Par courrier du 5 novembre 2009, Monsieur N. a été licencié aux motifs du non-respect de plusieurs règles notamment en matière de connaissance du client et de vérification de la source des fonds.

Il a été dispensé d'exécuter son préavis de trois mois.

Le 11 février 2011, Monsieur N. a saisi la FINRA (FINANCIAL INDUSTRY REGULATORY AUTHORITY) afin de soumettre le litige l'opposant à son employeur à son arbitrage.

Le 15 août 2013, le salarié a été débouté de toutes ses demandes.

Le 19 mars 2014, la sentence arbitrale de la FINRA a été confirmée par la Cour Suprême de l'État de New York.

Par requête en date du 19 mars 2014, reçue le 20 mars 2014, Monsieur N. a saisi le Tribunal du Travail en conciliation des demandes suivantes :

  • La somme de 124.620,46 euros nets correspondant au solde dû au titre de l'indemnité de congédiement (l'indemnité de congédiement versée à Monsieur N. est d'un montant de 124.269,31 euros calculé sur une durée d'ancienneté inférieure à la durée réelle qui est de 35 ans (du 19 mai 1975 au 5 février 2010) et non de 19 ans),

  • La somme de 107.636,28 euros nets au titre de l'indemnité de licenciement, les motifs de licenciement invoqués n'étant pas valables,

  • La somme de 43.295,16 euros bruts correspondant au solde dû au titre de l'indemnité compensatrice de préavis (durant la période de préavis de trois mois que Monsieur N. a été dispensé d'exécuter, il n'a été rémunéré qu'à concurrence de son salaire mensuel brut de base, sans que les commissions liées à l'exécution de son contrat de travail n'aient été prises en compte),

  • La somme de 4.329,51 euros bruts à titre d'indemnité compensatrice de congés payés sur préavis,

  • La somme de 100.602,53 $, soit la contrevaleur en euros de 73.130,47 euros, au titre du « Growth Award Plan »,

  • Les 4.836 actions de BANK OF AMERICA que Monsieur N. détient dans le cadre du « FA ACCUMULATION AWARD », soit la contrevaleur en euros de 58.868 euros,

  • La somme de 150.000 euros à titre de dommages et intérêts en réparation du préjudice subi du fait de la rupture abusive,

  • Les intérêts au taux légal à compter de la demande,

  • L'exécution provisoire sur l'ensemble des condamnations,

  • La remise des documents rectifiés suivants :

  • Bulletin de salaire rectifié du mois de février 2010,

  • Solde de tout compte rectifié,

  • Attestation destinée au Pôle emploi rectifiée.

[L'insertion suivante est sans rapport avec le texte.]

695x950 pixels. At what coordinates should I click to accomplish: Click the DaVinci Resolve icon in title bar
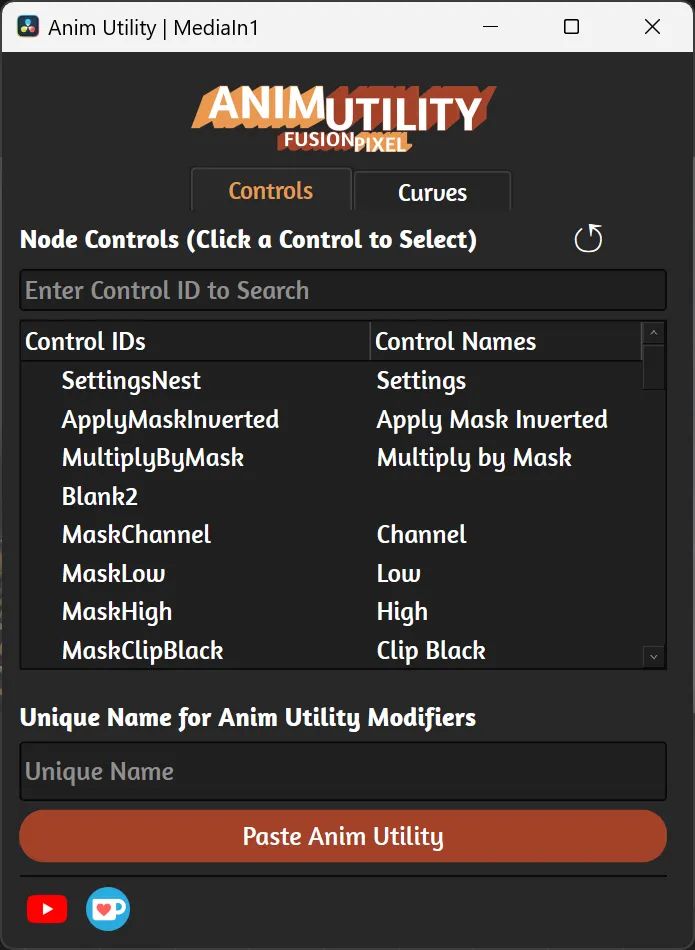coord(28,27)
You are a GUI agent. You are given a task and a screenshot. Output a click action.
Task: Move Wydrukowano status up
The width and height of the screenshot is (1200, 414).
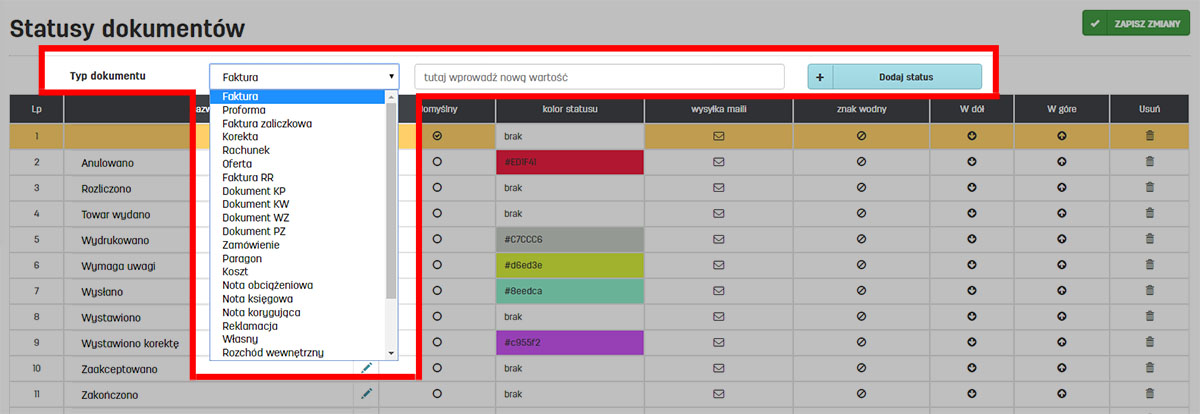(1061, 239)
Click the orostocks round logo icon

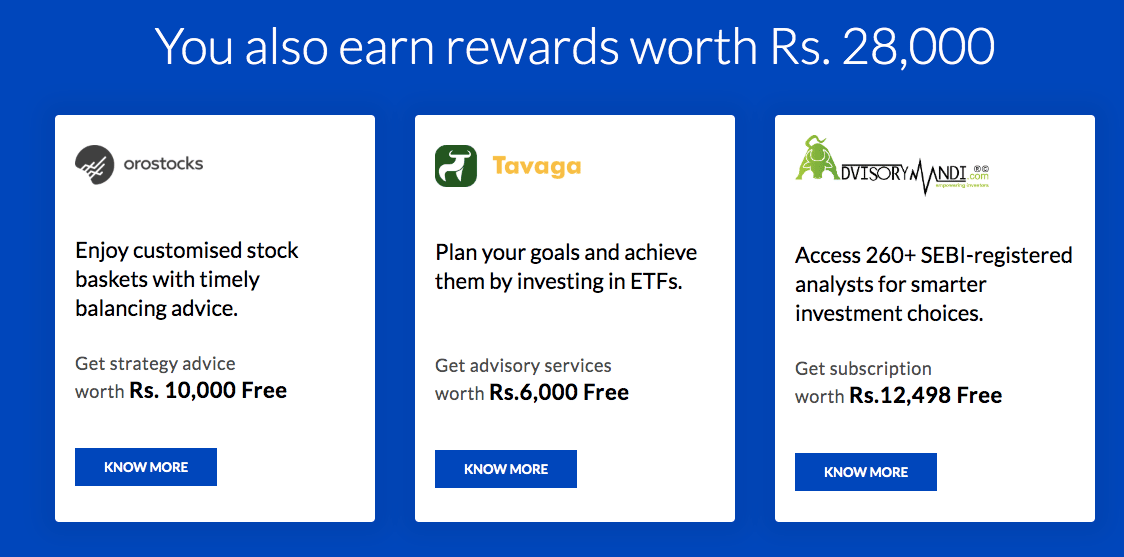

Aucune conciliation n'ayant pu intervenir, l'affaire a fait l'objet d'un renvoi devant le Bureau de Jugement.

Monsieur N. a déposé des conclusions les 2 octobre 2014, 2 janvier et 3 décembre 2015 dans lesquelles il fait valoir essentiellement :

Sur la sentence arbitrale rendue le 15 août 2013 :

  • Le juge RAMOS qui a confirmé la sentence a émis des réserves sur le droit de Monsieur N. d'engager des poursuites devant les Tribunaux étrangers,

  • La décision américaine n'est pas revêtue de l'autorité de la chose jugée,

  • La force exécutoire de cette décision est subordonnée à ce qu'elle soit préalablement déclarée exécutoire à Monaco,

  • Le Tribunal Arbitral n'a pas statué sur les questions relatives au respect ou non du droit monégasque et à l'indemnité de licenciement monégasque,

  • Son action devant la FINRA s'analysait en une action en responsabilité et l'objet des demandes n'était pas identique à celles formées devant le Tribunal du Travail,

  • Les articles 1er et 54 de la loi n° 446 donne une compétence exclusive d'ordre public au Tribunal du Travail pour connaître des différends s'élevant à l'occasion d'un contrat de travail,

Sur l'indemnité de congédiement :

  • Au moment de son licenciement, il disposait d'une ancienneté de plus de 34 ans,

  • Il reste dès lors un reliquat d'un montant de 124.620,46 euros nets à ce titre,

  • Les modalités de calcul de l'employeur sont erronées,

  • Au regard de son ancienneté très importante, l'indemnité de congédiement est bien supérieure à l'indemnité de licenciement plafonnée à 6 mois de salaire,

Sur l'indemnité de licenciement :

  • Son licenciement n'est pas justifié par un motif valable,

  • La preuve des griefs reprochés n'est pas rapportée par l'employeur,

  • Il est devenu le conseiller financier de Monsieur G. à compter de 1979 et ce jusqu'à son licenciement,

  • Monsieur G. était client du groupe MERRILL LYNCH depuis 1964 jusqu'en octobre 2009, date à laquelle la filiale monégasque a décidé de rompre soudainement toutes les relations avec la famille G.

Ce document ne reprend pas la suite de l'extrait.